Documents released Thursday by the Chemical Weapons Working Group reflect a five-year funding plan that was unseen before now, said Craig Williams, executive director of the group.
"I received them from Capitol Hill, let me just put it that way," Williams said.
In late 2008, Sen. Mitch McConnell sought and received a commitment from Secretary of Defense Robert Gates to finance the disposal program at accelerated levels at Kentucky's Blue Grass Army Depot and Colorado.
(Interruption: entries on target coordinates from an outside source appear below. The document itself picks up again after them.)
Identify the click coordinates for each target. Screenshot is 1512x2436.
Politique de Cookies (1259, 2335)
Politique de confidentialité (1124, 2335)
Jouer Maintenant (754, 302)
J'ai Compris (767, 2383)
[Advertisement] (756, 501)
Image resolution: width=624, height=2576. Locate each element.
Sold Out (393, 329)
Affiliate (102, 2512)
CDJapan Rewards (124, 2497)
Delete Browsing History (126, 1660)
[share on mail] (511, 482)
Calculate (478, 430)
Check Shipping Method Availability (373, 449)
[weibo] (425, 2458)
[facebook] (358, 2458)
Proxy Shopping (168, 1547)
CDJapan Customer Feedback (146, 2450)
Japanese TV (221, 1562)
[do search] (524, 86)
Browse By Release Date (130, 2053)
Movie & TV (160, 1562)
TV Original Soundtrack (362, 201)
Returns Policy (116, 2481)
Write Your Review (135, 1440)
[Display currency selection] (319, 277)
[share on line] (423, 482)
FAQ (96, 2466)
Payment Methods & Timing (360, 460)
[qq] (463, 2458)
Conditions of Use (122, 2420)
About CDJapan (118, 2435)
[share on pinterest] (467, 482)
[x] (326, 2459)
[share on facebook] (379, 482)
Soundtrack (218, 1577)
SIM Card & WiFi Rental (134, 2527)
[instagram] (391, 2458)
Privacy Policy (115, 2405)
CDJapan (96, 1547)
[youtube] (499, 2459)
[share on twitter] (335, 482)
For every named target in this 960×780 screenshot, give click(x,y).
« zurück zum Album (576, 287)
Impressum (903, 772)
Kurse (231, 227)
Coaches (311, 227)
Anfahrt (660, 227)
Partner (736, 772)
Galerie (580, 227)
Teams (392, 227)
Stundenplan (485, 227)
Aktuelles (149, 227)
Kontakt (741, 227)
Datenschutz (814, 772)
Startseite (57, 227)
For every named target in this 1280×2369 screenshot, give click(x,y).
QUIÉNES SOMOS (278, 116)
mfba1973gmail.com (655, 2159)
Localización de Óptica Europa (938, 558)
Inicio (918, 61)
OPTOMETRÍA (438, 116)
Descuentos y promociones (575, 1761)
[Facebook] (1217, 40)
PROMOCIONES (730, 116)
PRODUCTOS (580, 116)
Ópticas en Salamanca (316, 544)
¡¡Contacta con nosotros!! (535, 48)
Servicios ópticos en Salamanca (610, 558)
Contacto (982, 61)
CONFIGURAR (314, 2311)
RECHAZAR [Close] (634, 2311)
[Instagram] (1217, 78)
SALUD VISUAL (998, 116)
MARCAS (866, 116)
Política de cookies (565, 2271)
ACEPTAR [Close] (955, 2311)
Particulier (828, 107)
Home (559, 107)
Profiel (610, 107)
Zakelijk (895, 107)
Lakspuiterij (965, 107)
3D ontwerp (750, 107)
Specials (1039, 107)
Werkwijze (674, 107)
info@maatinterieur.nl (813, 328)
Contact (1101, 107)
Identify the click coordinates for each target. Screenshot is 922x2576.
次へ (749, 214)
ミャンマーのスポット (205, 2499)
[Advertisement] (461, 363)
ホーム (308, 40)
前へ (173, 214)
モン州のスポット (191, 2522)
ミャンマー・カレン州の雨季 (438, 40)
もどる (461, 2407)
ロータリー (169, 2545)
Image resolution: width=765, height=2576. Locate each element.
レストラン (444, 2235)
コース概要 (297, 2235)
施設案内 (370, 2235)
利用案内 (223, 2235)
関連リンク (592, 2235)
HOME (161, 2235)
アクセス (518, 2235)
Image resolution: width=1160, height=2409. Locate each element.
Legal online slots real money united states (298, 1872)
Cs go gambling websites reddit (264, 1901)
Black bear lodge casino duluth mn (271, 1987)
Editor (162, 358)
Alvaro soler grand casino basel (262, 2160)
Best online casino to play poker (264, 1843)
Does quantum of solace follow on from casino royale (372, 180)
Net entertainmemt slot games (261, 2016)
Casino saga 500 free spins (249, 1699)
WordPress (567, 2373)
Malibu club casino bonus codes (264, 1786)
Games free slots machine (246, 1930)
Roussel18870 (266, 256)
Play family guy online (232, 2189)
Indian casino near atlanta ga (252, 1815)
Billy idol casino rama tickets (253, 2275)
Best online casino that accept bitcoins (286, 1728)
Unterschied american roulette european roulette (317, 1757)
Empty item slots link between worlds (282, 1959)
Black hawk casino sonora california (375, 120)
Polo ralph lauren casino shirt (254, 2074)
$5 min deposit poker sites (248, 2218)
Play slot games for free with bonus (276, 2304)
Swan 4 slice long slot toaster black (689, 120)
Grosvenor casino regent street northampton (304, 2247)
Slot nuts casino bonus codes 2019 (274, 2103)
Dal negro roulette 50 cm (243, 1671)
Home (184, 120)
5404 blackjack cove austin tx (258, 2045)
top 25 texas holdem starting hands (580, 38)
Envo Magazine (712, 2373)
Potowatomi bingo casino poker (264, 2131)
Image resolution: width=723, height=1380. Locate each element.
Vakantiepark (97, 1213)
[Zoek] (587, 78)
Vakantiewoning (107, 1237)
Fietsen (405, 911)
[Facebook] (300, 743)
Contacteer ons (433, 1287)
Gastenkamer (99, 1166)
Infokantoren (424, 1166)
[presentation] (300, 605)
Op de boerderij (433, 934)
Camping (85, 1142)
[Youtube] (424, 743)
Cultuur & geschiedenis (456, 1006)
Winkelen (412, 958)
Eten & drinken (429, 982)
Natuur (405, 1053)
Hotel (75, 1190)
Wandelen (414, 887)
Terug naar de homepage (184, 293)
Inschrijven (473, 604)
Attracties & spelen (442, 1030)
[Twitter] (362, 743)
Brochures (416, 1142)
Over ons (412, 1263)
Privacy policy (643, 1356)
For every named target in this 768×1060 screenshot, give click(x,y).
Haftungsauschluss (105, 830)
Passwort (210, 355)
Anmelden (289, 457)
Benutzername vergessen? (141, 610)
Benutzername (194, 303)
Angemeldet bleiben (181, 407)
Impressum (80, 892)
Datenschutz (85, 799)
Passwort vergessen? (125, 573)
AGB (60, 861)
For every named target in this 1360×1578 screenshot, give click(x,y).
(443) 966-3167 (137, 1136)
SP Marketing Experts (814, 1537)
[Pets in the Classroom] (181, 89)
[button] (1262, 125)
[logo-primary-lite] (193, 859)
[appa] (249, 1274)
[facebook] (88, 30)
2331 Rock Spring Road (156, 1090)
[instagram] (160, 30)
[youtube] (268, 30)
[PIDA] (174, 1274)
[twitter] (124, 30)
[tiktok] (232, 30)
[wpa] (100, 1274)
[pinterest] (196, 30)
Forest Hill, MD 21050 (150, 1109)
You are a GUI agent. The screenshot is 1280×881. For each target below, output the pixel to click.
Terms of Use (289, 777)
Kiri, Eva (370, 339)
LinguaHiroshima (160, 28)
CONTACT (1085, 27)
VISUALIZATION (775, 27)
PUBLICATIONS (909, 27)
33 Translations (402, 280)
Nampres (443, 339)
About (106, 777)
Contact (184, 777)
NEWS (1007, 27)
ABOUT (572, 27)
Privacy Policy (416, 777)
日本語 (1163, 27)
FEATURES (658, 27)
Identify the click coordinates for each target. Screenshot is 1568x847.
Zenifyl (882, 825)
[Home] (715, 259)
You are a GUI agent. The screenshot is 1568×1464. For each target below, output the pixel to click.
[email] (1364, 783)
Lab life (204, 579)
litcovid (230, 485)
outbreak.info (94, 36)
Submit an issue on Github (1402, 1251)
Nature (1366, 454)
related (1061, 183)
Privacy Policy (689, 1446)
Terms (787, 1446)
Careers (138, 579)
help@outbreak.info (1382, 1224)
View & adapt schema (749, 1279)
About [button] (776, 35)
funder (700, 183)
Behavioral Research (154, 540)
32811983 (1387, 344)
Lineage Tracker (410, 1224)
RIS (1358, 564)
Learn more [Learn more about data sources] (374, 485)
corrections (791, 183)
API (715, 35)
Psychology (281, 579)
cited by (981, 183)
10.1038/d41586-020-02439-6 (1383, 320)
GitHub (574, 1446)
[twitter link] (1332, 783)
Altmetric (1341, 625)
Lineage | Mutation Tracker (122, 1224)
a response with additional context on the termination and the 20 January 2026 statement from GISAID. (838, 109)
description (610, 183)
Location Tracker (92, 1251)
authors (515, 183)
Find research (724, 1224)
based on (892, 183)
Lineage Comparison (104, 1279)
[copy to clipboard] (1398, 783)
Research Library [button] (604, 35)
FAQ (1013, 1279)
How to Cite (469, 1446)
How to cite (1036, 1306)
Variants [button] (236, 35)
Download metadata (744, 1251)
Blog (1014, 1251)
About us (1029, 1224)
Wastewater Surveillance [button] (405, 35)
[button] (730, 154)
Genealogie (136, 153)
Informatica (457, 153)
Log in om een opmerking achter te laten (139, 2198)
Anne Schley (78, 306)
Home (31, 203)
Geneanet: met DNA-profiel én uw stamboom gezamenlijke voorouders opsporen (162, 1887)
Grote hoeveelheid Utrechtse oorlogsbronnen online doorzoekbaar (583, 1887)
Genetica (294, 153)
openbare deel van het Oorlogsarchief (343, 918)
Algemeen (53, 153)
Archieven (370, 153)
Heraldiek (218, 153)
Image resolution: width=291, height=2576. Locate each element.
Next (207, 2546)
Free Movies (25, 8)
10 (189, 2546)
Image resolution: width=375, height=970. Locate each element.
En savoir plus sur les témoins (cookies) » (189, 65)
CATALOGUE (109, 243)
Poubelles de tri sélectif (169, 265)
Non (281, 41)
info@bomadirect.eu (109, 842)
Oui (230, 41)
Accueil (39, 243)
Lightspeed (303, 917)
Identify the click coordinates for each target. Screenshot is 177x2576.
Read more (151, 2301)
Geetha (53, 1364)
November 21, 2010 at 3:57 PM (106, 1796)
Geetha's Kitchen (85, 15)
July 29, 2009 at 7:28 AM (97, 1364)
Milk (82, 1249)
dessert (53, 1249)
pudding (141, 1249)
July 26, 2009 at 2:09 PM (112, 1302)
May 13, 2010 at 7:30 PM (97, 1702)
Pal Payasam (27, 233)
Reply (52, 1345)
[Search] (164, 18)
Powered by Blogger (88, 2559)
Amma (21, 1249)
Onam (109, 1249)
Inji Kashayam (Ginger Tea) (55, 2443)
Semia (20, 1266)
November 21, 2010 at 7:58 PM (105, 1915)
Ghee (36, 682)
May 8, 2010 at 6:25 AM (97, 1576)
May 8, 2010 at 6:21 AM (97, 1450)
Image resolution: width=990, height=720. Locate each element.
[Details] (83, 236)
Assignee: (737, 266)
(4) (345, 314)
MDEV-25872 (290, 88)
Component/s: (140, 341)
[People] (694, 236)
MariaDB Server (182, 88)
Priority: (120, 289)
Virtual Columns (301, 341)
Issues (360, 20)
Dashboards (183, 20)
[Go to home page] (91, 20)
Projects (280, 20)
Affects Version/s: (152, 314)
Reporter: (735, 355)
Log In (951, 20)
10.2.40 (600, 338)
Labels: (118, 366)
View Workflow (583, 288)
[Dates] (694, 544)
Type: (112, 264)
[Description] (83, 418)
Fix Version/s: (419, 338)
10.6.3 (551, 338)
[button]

Gates responded with a pledge to do so in early 2009, but until now there had been no documentation reflecting that five-year commitment.
The commitment pays for the program at $517 million a year, according to correspondence between McConnell and Gates.
"We have been told that we had this commitment to adequately fully fund the program, but every time we would ask for the funding guidance that contains the actual numbers, we were told 'Well, there is no final decision been made' or 'There's not been the proper protocol associated with the decision, so we can't give it to you,'" Williams said. "Over a series of a month or two, we've been asking for this.'
"The importance of this is that they have never projected out beyond any single fiscal year how much money they intended to put toward this program. Every year has been a fight to increase the budget request in order to keep the program breathing. What we've got now is, 'This is what we're going to ask for in 2012, '13, '14, '15.' To the contractor that's critical. The contractor cannot award contracts for which they don't have a funding profile adequate to fulfill the contract."
During the past six years, the budget for the disposal program has ranged from $51 million in 2005 to $467 million in 2009.
In a statement Thursday, McConnell said he was pleased with the long-term funding plan.
"It demonstrates that the Department of Defense is prepared to devote sufficient resources over the long run to carry out disposal as quickly and safely as possible," McConnell said. "That said, I will remain vigilant in the years ahead to hold the department to its commitment."
Construction continues on the pilot plant in Madison County that will destroy 523 tons of nerve and mustard agents. Under current timetables, the destruction will begin in 2018 and be finished in 2021.